Calphad, 58:70, 2017.
https://doi.org/10.1016/j.calphad.2017.05.005
(Also, this paper should be cited in any publication resulting from this code's use.)
EXAMPLES
-> A simple session of sqs2tdb could be:
cp ~/atat/example/vasp.wrap .
emacs vasp.wrap #edit as needed
echo Al,Ni > species.in
sqs2tdb -cp -l=FCC_A1 -lv=1
sqs2tdb -cp -l=FCC_A1 -lv=1
cd FCC_A1
foreachfile wait pwd \; runstruct_vasp
sqs2tdb -fit
Edit the file terms.in to read
1,0
2,0
sqs2tdb -fit
cd ..
(repeat the above for other lattices if necessary)
sqs2tdb -tdb
The file AL_NI.tdb would contain a valid .tdb file.
-> In a more advanced example, the runstruct_vasp command could be replaced
by a job script submission containing the runstruct_vasp command.
-> When there are lattice instabilities, the runstruct_vasp could be replaced by
robustrelax_vasp -mk #this is to be run only once (see robustrelax_vasp -h for instructions)
robustrelax_vasp -id
-> If phonons are to be included (for end members) one could do:
foreachfile endmem pwd \; fitfc -si=str_relax.out -ernn=4 -ns=1 -nrr
foreachfile -d 3 wait \; runstruct_vasp -lu -w vaspf.wrap
where vaspf.wrap contains parameters for a static run to calculate forces.
foreachfile endmem pwd \; fitfc -si=str_relax.out -f -frnn=2
foreachfile endmem pwd \; robustrelax_vasp -vib
sqs2tdb -fit
OPTIONAL input files (to placed in the topmost directory):
exfromsgte.in : specify which phases should NOT be copied from SGTE database
(by default all phases for each relevant element are included,
but you may want to use ab initio data for virtual phase)

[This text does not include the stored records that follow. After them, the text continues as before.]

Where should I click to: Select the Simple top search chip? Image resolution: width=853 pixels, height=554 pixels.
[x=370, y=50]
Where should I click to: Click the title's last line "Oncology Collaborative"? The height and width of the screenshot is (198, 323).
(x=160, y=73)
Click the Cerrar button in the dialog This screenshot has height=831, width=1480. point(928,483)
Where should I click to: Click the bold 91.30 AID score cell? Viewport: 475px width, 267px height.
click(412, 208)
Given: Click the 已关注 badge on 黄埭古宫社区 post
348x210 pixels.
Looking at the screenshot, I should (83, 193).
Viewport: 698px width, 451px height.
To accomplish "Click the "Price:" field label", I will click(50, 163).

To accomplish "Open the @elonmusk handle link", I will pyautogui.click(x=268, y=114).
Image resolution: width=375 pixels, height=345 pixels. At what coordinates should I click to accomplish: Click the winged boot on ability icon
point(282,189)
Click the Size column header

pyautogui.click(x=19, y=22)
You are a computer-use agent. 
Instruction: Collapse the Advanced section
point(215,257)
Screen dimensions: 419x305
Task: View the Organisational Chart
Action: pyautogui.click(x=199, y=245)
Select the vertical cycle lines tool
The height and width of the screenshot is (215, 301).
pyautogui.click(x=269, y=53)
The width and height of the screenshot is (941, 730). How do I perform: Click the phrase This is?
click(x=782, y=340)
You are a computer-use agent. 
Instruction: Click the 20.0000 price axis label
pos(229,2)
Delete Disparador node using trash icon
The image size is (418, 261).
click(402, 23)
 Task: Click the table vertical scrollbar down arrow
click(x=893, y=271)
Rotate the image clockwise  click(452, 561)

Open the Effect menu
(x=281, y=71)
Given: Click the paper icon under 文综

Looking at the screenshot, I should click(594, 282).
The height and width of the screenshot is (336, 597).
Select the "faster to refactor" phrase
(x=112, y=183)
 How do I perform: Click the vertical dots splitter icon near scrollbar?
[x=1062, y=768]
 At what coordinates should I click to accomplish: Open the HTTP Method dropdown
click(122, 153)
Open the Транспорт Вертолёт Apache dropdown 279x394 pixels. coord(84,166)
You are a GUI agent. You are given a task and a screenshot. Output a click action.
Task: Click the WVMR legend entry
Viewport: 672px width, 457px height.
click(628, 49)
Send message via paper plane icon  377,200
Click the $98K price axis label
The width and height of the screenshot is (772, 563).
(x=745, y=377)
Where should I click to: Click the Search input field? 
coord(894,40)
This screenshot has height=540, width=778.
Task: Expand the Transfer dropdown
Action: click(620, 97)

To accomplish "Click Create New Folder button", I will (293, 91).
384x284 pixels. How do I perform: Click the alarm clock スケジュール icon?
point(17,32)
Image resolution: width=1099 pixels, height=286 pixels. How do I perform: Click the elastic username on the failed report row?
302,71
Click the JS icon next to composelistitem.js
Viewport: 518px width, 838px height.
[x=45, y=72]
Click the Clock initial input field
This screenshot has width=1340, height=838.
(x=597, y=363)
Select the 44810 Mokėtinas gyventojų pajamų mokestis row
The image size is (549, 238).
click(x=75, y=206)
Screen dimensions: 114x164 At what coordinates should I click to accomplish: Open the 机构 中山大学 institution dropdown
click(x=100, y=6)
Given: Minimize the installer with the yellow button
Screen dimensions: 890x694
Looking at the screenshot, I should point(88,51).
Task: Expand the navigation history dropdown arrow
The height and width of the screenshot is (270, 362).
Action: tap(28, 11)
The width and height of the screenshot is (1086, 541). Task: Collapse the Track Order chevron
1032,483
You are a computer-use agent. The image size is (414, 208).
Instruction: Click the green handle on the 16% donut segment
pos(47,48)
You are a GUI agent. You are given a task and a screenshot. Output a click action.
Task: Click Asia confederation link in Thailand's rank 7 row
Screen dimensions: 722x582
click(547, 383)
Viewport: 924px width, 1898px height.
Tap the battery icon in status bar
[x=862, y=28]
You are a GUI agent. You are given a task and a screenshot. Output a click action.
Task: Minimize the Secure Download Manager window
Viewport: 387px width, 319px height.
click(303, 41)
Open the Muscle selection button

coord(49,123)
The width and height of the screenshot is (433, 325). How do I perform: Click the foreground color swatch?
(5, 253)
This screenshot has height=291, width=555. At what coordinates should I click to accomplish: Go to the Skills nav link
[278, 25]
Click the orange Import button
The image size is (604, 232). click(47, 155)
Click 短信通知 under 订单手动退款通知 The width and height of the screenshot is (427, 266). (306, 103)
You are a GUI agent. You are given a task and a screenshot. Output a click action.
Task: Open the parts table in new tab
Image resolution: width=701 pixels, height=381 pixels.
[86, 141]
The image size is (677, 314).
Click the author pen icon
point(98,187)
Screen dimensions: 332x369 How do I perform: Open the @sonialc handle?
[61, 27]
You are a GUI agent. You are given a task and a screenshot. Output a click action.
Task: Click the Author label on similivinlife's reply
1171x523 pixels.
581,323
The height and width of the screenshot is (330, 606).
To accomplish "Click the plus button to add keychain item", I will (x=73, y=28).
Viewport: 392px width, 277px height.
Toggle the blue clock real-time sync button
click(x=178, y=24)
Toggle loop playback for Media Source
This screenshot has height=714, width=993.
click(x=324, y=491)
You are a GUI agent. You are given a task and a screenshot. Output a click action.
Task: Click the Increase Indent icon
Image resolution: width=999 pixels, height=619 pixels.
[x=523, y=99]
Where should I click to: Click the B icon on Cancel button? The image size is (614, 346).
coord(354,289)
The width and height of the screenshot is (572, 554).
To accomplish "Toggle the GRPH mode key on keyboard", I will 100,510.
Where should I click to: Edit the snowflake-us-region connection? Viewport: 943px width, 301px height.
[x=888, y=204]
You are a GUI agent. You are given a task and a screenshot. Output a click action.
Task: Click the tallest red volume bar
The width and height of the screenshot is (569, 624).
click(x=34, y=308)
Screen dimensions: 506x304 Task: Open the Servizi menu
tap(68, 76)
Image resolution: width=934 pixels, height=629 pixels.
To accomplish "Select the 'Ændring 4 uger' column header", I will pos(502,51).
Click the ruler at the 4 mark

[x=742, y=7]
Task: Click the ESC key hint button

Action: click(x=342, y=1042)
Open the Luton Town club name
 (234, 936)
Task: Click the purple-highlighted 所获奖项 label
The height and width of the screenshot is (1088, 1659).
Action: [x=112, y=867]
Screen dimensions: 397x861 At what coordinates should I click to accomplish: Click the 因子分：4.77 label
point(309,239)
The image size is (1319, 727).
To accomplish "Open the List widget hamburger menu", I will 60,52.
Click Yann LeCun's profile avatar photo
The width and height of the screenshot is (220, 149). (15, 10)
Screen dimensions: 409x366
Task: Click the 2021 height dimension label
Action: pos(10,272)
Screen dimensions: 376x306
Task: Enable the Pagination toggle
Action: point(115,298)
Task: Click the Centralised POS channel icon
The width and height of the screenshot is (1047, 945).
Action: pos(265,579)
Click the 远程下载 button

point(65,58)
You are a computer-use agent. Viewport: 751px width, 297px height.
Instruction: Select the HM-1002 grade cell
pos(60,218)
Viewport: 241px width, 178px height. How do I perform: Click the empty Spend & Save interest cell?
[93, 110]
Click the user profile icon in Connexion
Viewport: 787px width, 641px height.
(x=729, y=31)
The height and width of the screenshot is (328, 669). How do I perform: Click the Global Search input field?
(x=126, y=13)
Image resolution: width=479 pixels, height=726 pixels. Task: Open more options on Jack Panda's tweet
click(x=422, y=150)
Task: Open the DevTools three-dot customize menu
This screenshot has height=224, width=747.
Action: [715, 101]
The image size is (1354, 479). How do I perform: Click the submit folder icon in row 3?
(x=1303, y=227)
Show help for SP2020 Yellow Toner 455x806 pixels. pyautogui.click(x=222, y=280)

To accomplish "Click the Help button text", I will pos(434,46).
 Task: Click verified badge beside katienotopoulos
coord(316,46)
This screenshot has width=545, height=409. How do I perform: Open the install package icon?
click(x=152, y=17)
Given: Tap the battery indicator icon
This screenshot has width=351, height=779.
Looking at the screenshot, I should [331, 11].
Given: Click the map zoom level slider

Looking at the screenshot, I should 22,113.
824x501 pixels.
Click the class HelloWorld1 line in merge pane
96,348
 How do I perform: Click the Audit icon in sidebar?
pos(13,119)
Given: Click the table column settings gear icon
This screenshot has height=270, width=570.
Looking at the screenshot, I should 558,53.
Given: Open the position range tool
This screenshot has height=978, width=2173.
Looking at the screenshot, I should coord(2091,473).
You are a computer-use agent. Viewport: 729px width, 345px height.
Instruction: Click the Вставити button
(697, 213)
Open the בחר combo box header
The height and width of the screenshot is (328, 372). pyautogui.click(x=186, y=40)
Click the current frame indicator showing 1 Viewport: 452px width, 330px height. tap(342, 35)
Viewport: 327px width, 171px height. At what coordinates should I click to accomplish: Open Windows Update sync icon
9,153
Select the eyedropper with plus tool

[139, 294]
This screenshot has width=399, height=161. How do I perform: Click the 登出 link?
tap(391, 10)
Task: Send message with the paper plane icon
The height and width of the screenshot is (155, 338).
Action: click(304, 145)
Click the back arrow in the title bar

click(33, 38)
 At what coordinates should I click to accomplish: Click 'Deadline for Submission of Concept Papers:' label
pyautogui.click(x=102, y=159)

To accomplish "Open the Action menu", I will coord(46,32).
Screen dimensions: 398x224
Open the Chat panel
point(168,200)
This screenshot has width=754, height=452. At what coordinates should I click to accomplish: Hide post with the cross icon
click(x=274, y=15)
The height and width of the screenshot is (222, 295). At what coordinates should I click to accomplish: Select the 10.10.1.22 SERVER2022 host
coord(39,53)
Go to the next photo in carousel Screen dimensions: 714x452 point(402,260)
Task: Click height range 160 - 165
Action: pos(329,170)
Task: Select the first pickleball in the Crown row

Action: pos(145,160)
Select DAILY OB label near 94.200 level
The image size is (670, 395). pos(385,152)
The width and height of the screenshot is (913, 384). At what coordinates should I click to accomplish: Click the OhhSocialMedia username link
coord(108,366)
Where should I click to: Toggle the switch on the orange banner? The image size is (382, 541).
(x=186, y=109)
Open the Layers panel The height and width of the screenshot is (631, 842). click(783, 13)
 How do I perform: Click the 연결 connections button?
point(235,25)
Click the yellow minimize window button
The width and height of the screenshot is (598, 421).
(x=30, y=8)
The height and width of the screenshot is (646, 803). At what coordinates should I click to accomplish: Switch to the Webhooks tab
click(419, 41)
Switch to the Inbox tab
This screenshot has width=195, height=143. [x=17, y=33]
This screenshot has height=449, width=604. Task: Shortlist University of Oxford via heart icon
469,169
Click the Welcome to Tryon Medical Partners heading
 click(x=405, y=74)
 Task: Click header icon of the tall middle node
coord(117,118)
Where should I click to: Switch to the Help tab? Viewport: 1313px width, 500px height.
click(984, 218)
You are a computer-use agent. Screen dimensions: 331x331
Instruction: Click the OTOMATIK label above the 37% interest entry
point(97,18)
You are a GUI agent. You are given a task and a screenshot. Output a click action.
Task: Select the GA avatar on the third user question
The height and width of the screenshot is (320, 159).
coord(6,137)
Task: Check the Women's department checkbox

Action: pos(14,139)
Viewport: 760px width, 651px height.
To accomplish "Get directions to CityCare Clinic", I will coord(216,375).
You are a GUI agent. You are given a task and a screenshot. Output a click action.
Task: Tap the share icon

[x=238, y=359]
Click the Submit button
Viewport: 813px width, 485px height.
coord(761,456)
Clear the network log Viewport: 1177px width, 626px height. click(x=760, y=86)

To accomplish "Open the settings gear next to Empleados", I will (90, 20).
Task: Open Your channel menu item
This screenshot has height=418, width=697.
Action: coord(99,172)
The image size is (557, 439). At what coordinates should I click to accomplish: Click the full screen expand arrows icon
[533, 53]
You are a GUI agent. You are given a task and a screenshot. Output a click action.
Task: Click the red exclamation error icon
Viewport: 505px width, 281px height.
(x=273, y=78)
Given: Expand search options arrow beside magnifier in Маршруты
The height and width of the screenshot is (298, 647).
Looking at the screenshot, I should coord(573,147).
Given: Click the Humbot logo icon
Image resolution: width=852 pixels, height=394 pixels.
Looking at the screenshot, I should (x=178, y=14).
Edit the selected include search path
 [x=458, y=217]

subref.sed : substitution rule (sed command to be applied to final tdb file)
OUTPUT FILES
In addition to the *.tdb files, there is some diagnostic info available in the files
fit_[property].out where property could be
energy, svib_ht, etc.
ADVANCED FEATURES
In each sqs subdirectory created, there may be a file called link that contains the path to
another directory where energy data can be found. This is useful if another structure is
known be equivalent by symmetry. This file is created by default for equivalence within a
given structure type can even find symmetries across structure types.
You can also create the file yourself and the code will follow your link.
There may also be a file called bump which indicates that a structure must be moved up in energy
by the
amount specified by the -bv option (or 5e-3 by default) to avoid degeneracy with an equivalent
higher symmetry structure.
This file is created by default (during the -cp step) when the code detects higher symmetry
(e.g. a GAMMA_L12 phase with all sites occupied
with the same type of atom is just FCC). You can delete this file if the higher-symmetry
structure is not in your
set of structures. This file is read during the -fit step.
In summary, if you see a bump file, ask yourself if you have that structure elsewhere and put an
appropriate link file.
If you don't have that structure elsewhere, you can delete the bump file.
The code will still work and give the right answer if you don't do this, but it will spend more
computer time.
During the -fit step, one can specify the -sro option to include a low-order CVM approximation
to the short range order.
One can also specify the weights used to enforce better fit of the end members with the -ew
option (a weight of 10 is the default).
The default lower and upper temperature limits of 298.15K and 10000K can be changed with the
-Tl=... and -Tu=... options, respectively.
This code now allows for the input free energies to general CALPHAD-compatible T-dependent
functions. To use this feature, place your functions
in 'func' files and do not specify 'energy' or 'svib_ht' files.